Work order:
This exercise needs the listing below duplicated exactly.

Material for this task:
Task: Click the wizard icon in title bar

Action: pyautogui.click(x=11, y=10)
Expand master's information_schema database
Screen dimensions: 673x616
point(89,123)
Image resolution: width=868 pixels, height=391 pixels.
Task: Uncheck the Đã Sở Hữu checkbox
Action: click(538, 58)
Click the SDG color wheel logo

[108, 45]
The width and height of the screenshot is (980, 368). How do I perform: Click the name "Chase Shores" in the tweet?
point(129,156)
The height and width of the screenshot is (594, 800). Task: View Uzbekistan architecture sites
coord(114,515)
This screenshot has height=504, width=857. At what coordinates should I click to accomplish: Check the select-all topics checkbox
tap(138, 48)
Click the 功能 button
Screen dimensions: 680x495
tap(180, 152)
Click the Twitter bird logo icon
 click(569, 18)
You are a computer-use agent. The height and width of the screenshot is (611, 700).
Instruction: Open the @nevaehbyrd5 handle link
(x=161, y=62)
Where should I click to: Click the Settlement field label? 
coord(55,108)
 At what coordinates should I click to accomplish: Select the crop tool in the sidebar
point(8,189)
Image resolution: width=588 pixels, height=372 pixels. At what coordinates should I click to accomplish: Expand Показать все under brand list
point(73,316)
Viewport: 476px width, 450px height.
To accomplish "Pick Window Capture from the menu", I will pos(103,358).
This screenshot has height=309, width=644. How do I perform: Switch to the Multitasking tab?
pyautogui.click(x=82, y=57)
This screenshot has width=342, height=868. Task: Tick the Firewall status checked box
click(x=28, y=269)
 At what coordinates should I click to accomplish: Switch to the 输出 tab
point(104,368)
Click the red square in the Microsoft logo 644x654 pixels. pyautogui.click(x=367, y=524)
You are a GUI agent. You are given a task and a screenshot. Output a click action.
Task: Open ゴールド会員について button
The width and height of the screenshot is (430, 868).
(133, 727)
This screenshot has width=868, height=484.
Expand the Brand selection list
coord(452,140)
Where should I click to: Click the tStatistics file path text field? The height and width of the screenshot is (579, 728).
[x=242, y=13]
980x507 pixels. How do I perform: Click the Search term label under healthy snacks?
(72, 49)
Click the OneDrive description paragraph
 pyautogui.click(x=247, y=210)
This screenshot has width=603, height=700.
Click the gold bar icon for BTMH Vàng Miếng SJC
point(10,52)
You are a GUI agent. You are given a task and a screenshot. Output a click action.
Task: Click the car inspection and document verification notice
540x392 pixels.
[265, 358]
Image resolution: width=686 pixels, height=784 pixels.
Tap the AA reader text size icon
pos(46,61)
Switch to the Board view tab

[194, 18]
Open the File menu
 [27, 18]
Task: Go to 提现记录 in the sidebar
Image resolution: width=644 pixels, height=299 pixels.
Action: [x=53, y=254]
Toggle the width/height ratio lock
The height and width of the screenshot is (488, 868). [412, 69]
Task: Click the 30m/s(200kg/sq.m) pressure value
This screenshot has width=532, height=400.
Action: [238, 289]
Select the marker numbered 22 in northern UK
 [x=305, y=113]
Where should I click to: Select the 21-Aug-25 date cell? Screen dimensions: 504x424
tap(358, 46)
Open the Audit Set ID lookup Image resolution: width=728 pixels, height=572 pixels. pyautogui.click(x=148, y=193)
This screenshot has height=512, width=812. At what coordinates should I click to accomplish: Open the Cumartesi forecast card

Solution for this task:
Task: Click the wizard icon in title bar

Action: pyautogui.click(x=11, y=10)
Expand master's information_schema database
Screen dimensions: 673x616
point(89,123)
Image resolution: width=868 pixels, height=391 pixels.
Task: Uncheck the Đã Sở Hữu checkbox
Action: click(538, 58)
Click the SDG color wheel logo

[108, 45]
The width and height of the screenshot is (980, 368). How do I perform: Click the name "Chase Shores" in the tweet?
point(129,156)
The height and width of the screenshot is (594, 800). Task: View Uzbekistan architecture sites
coord(114,515)
This screenshot has height=504, width=857. At what coordinates should I click to accomplish: Check the select-all topics checkbox
tap(138, 48)
Click the 功能 button
Screen dimensions: 680x495
tap(180, 152)
Click the Twitter bird logo icon
 click(569, 18)
You are a computer-use agent. The height and width of the screenshot is (611, 700).
Instruction: Open the @nevaehbyrd5 handle link
(x=161, y=62)
Where should I click to: Click the Settlement field label? 
coord(55,108)
 At what coordinates should I click to accomplish: Select the crop tool in the sidebar
point(8,189)
Image resolution: width=588 pixels, height=372 pixels. At what coordinates should I click to accomplish: Expand Показать все under brand list
point(73,316)
Viewport: 476px width, 450px height.
To accomplish "Pick Window Capture from the menu", I will pos(103,358).
This screenshot has height=309, width=644. How do I perform: Switch to the Multitasking tab?
pyautogui.click(x=82, y=57)
This screenshot has width=342, height=868. Task: Tick the Firewall status checked box
click(x=28, y=269)
 At what coordinates should I click to accomplish: Switch to the 输出 tab
point(104,368)
Click the red square in the Microsoft logo 644x654 pixels. pyautogui.click(x=367, y=524)
You are a GUI agent. You are given a task and a screenshot. Output a click action.
Task: Open ゴールド会員について button
The width and height of the screenshot is (430, 868).
(133, 727)
This screenshot has width=868, height=484.
Expand the Brand selection list
coord(452,140)
Where should I click to: Click the tStatistics file path text field? The height and width of the screenshot is (579, 728).
[x=242, y=13]
980x507 pixels. How do I perform: Click the Search term label under healthy snacks?
(72, 49)
Click the OneDrive description paragraph
 pyautogui.click(x=247, y=210)
This screenshot has width=603, height=700.
Click the gold bar icon for BTMH Vàng Miếng SJC
point(10,52)
You are a GUI agent. You are given a task and a screenshot. Output a click action.
Task: Click the car inspection and document verification notice
540x392 pixels.
[265, 358]
Image resolution: width=686 pixels, height=784 pixels.
Tap the AA reader text size icon
pos(46,61)
Switch to the Board view tab

[194, 18]
Open the File menu
 [27, 18]
Task: Go to 提现记录 in the sidebar
Image resolution: width=644 pixels, height=299 pixels.
Action: [x=53, y=254]
Toggle the width/height ratio lock
The height and width of the screenshot is (488, 868). [412, 69]
Task: Click the 30m/s(200kg/sq.m) pressure value
This screenshot has width=532, height=400.
Action: [238, 289]
Select the marker numbered 22 in northern UK
 [x=305, y=113]
Where should I click to: Select the 21-Aug-25 date cell? Screen dimensions: 504x424
tap(358, 46)
Open the Audit Set ID lookup Image resolution: width=728 pixels, height=572 pixels. pyautogui.click(x=148, y=193)
This screenshot has height=512, width=812. At what coordinates should I click to accomplish: Open the Cumartesi forecast card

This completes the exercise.